Pyruvate is converted into acetyl-CoA in mitochondria; this step links glycolysis to the citric acid cycle and oxidative phosphorylation. It comes with a cost of one NAD+ unit (which will later be recovered).

NADH Produced in Glycolysis Generates ATP In Mitochondria

NAD+ is a redox molecule that carries electrons to the mitochondrial electron transport chain (ETC) to produce ATP through OXPHOS. In the oxidation of each molecule of glucose to acetyl-CoA, four NAD+ molecules are used, each receiving two electrons and becoming the NADH form. Because NAD+ is a central element in ATP production, it is important that cells maintain a pool of NAD+ available to receive electrons [1,2]. 

Qualia Life contains a set of ingredients that support the upregulation of the NAD+ pool in cells. These include Grape Proanthocyanidins (in Grape extract, BioVin®) [10], Resveratrol (in Grape extract, BioVin®) [11–13], Coenzyme Q10 [14], and Lipoic acid [15,16].

NADH carries electrons to the mitochondrial electron transport chain to produce ATP through oxidative phosphorylation. NAD+ is regenerated in the process.

How Glucose Metabolism Impacts Aging

Glucose and other monosaccharides have the ability to react with amino groups of proteins, lipids, and nucleic acids to produce a structural modification called non-enzymatic glycation. These modified molecules are called advanced glycation end-products (AGEs) and they lose their function—they are damaged molecules. 

AGEs are usually degraded by cellular quality control mechanisms, but they can accumulate in tissues. AGE production increases when there is prolonged exposure to high blood glucose levels, for example. AGE degradation decreases with aging due to the progressive loss of metabolic efficiency and cellular defense mechanisms [17].

AGE accumulation is a major player in aging and in the development of age-related dysfunctions. For example, protein glycation can contribute to the stiffening of blood vessels and to the neurodegenerative aggregation of proteins in the brain. Furthermore, besides being damaged molecules, AGEs can activate signaling pathways that contribute to tissue dysfunction by increasing oxidative stress and the production of other damaging molecules [17].

Therefore, the efficiency of carbohydrate metabolism is important not only for the production of cell energy, but also for the minimization of cellular damage associated with glycation. If sugars aren’t used in cell energy pathways, they can react with proteins, fats, and other molecules and contribute to unhealthy aging.

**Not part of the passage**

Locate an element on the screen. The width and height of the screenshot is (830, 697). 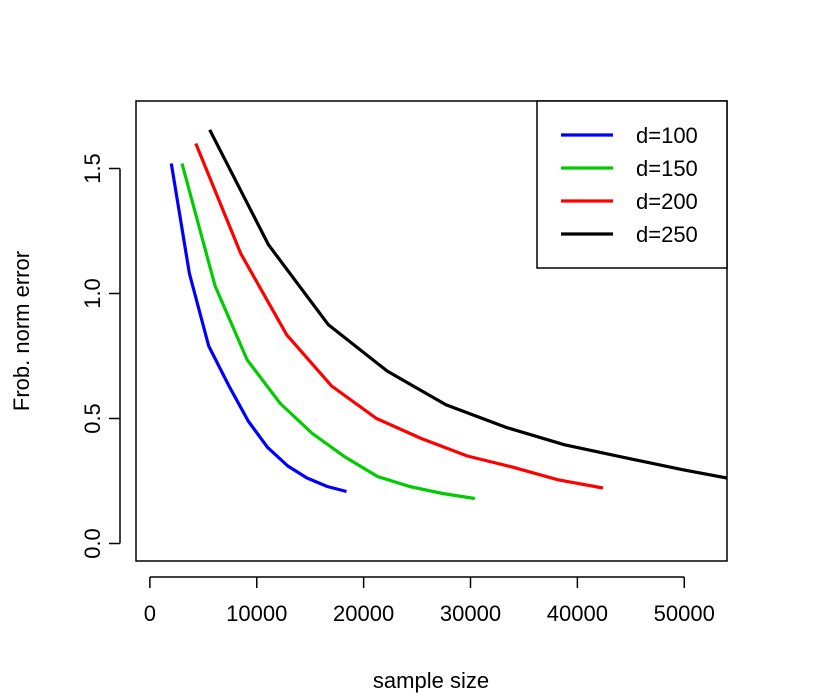
legend-label: d=200 is located at coordinates (667, 202).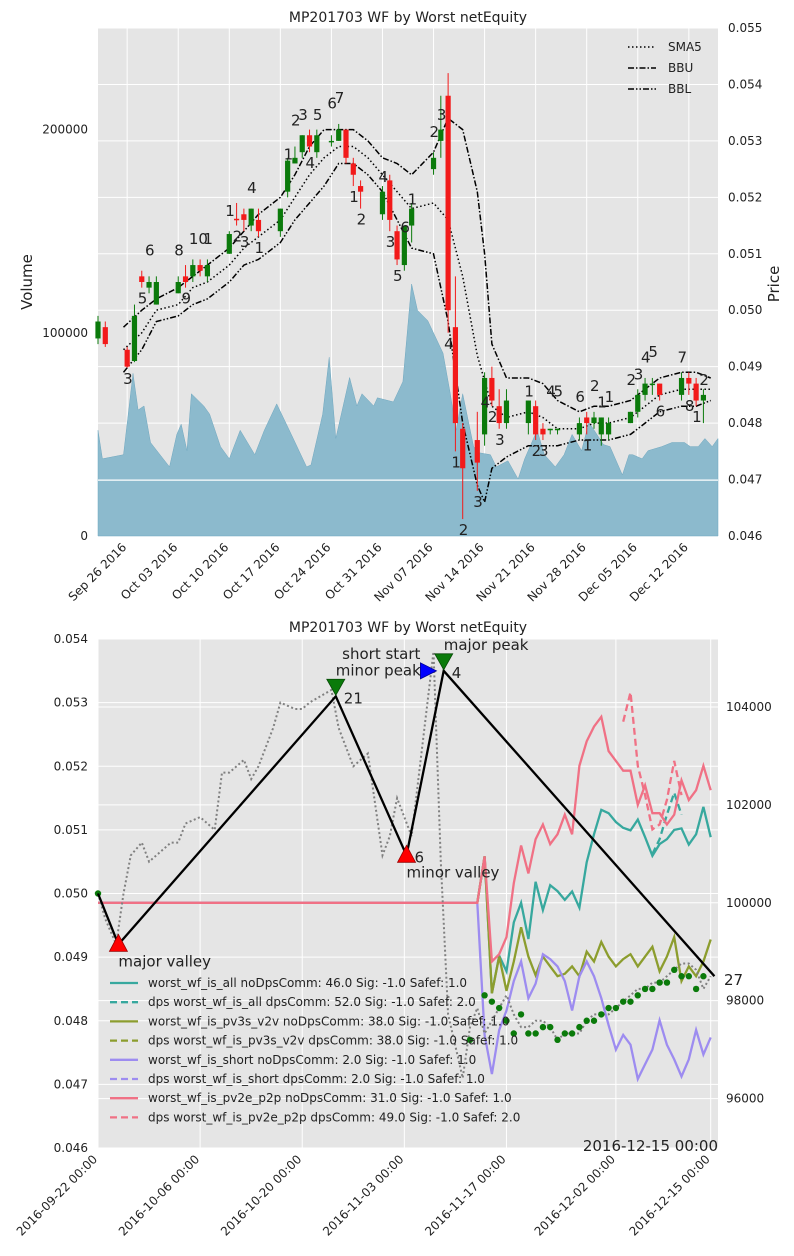 This screenshot has height=1256, width=794. Describe the element at coordinates (745, 141) in the screenshot. I see `price-tick: 0.053` at that location.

For these reasons, it is important to support glucose metabolic pathways to help our body protect itself against AGE accumulation.

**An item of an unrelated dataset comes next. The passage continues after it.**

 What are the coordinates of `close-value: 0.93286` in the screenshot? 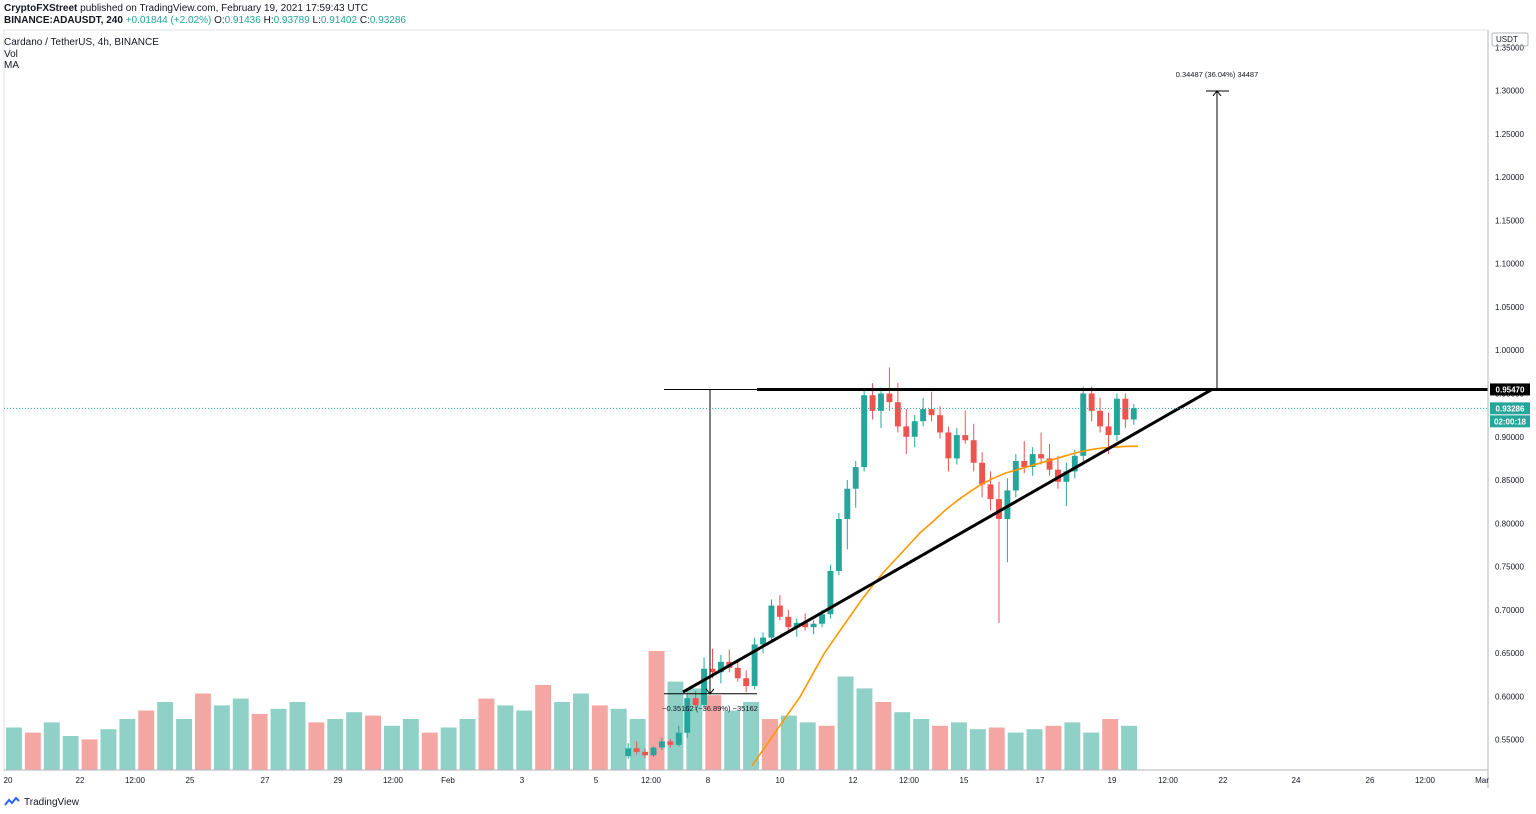 It's located at (388, 20).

Age-related loss of efficiency of glucose metabolism and cellular defense mechanisms can lead to the accumulation of damaging advanced glycation end-products (AGEs).

Why Supporting Glucose Metabolism/Glycolysis Is Important

Supporting glucose metabolism contributes to the maintenance of a healthy glycolytic flow. This is crucial, first and foremost, because glucose is the most important source of energy for our cells and tissues. Healthy carbohydrate metabolism is important for an efficient production of ATP to power biological processes. 

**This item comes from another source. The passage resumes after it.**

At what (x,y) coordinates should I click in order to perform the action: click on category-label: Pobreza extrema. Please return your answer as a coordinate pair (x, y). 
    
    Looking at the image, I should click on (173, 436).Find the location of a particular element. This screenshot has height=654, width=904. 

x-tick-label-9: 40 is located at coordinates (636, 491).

An efficient glucose metabolism is also fundamental for the maintenance of healthy blood sugar levels. Among other benefits (such as healthy insulin signaling, for example), this helps decrease the likelihood of detrimental glycation reactions of proteins and fats.

Glucose metabolism can be supported by providing precursors for the cofactors that participate in glycolysis and acetyl-CoA production. As we’ve seen, Qualia Life provides those ingredients. Qualia Life also provides ingredients that support glucose regulatory enzymes, such as Rosmarinus officinalis Leaf Extract (50% ursolic acid) [18]. Furthermore, Qualia LIfe also contains ingredients that support cellular quality control pathways that function to protect against  AGEs. These include Sirtmax® Kaempferia parviflora Root Extract [19] and Rosmarinus officinalis Leaf Extract (50% ursolic acid) [20–22].